Однако в тот вечер после ухода Марка Дадли, вдруг разбередив ее, всплыло одно воспоминание, хотя о Клее Мэддене она уже много лет всерьез не думала. Вереницей сценок — так он виделся ей теперь: вот он напился, вот он на одном из ее приемов — то слова из него не вытянешь, то он с кем-то схлестнулся, что-то буркает, обливается потом, словом, персонаж из дурного фильма, не имеющий никакого отношения к тому, что он писал.
А сейчас ей припомнился один день в начале пятидесятых, он тогда приехал в город купить красок и сходить к своему — их у него перебывало видимо-невидимо — мозгоправу и забрел в ее галерею. Она была одна, накануне с треском уволился последний ее помощник, болтала по телефону — плакалась сестре на фортели своего любовника, когда он возник в дверях — в тесноватом твидовом пиджаке, в руках что-то вертит. Она повесила трубку, ждала, что он скажет, но он беспомощно смотрел на нее, лоб его собрался мелкими морщинами.
— Хотите посмотреть выставку? — спросила она: демонстрировала, какая она терпеливая.
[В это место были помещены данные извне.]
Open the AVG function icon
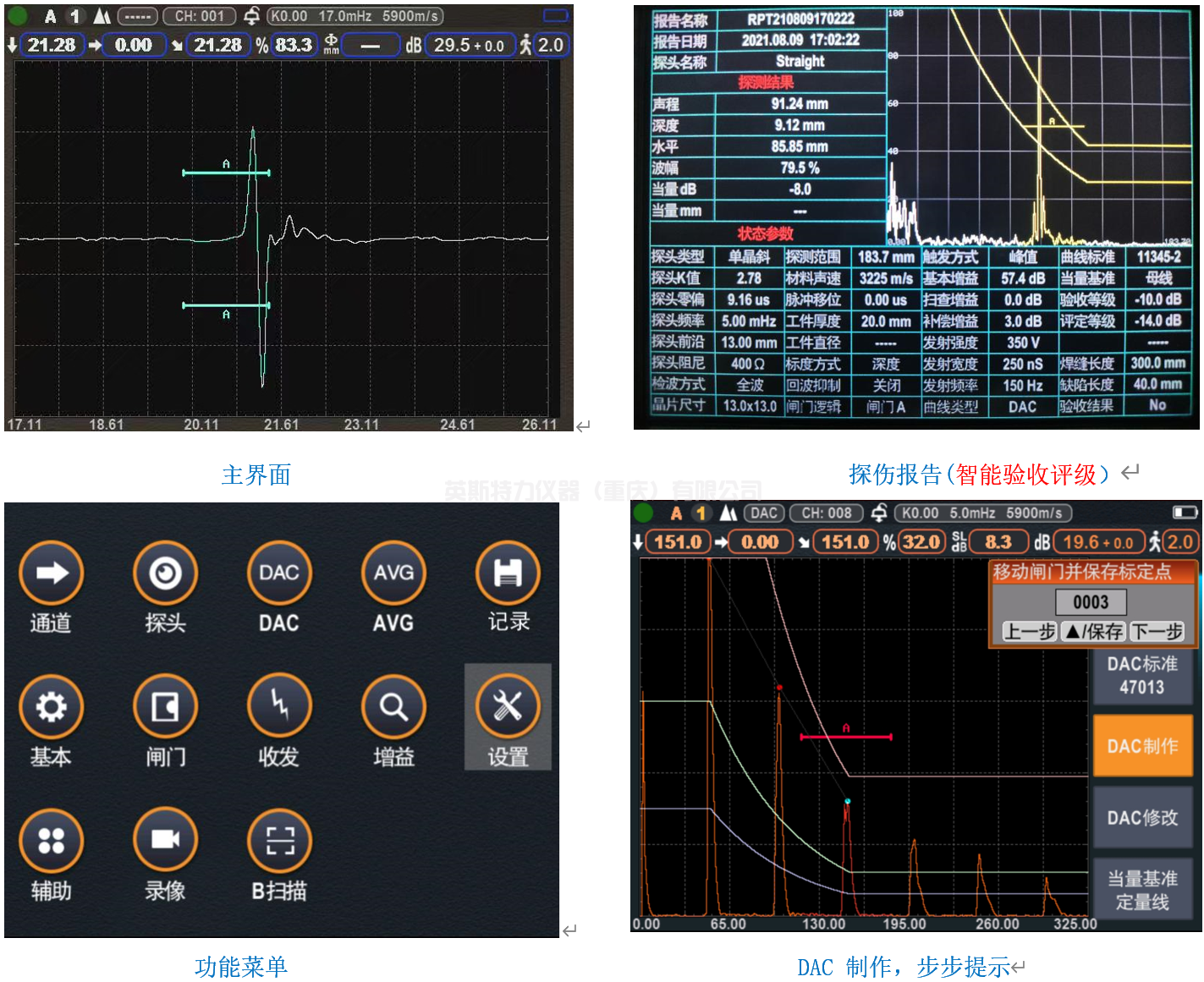Viewport: 1204px width, 982px height. click(393, 573)
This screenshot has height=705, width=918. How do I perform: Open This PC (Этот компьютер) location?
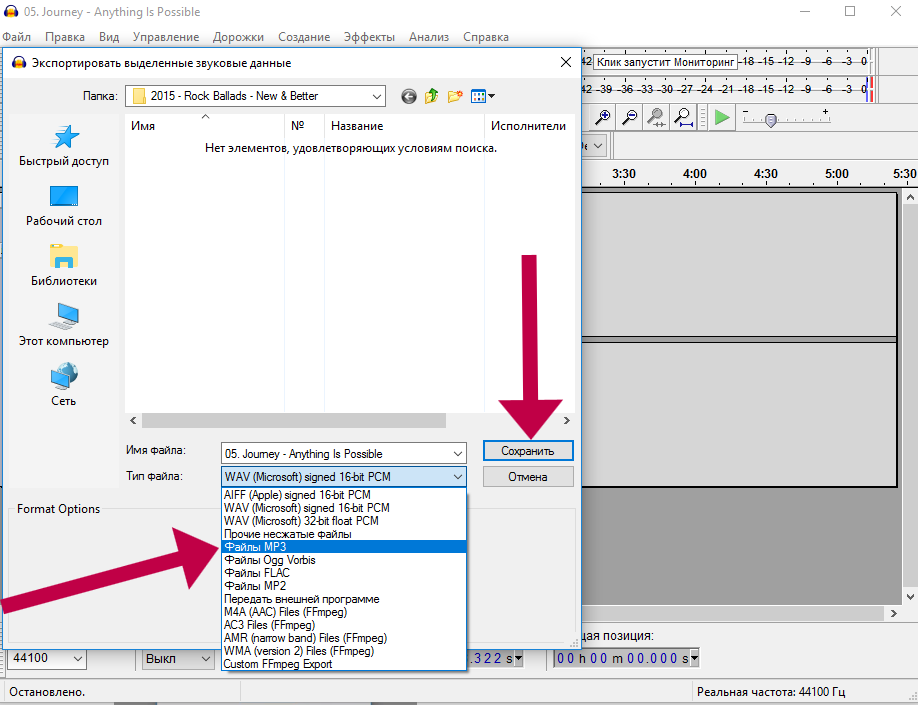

Он покачал головой. Посмотрел в окно, потом на нее и снова в окно; сощурился так, словно свет резал ему глаза. Она было испугалась: мало ли что ему взбредет.
— Что это у вас в руке? — опасливо осведомилась она, он разжал руку: на ладони лежал гладкий серый камешек.
В конце концов — они глядели друг на друга добрые три минуты — она спросила:
— В чем дело? Вы ведь ко мне пришли не просто так?
Он кивнул. Она закрыла глаза.
— Как хотите, но я не могу играть в угадайку. Так что скажите, что вас ко мне привело.
— Ваша дочь, — сказал он.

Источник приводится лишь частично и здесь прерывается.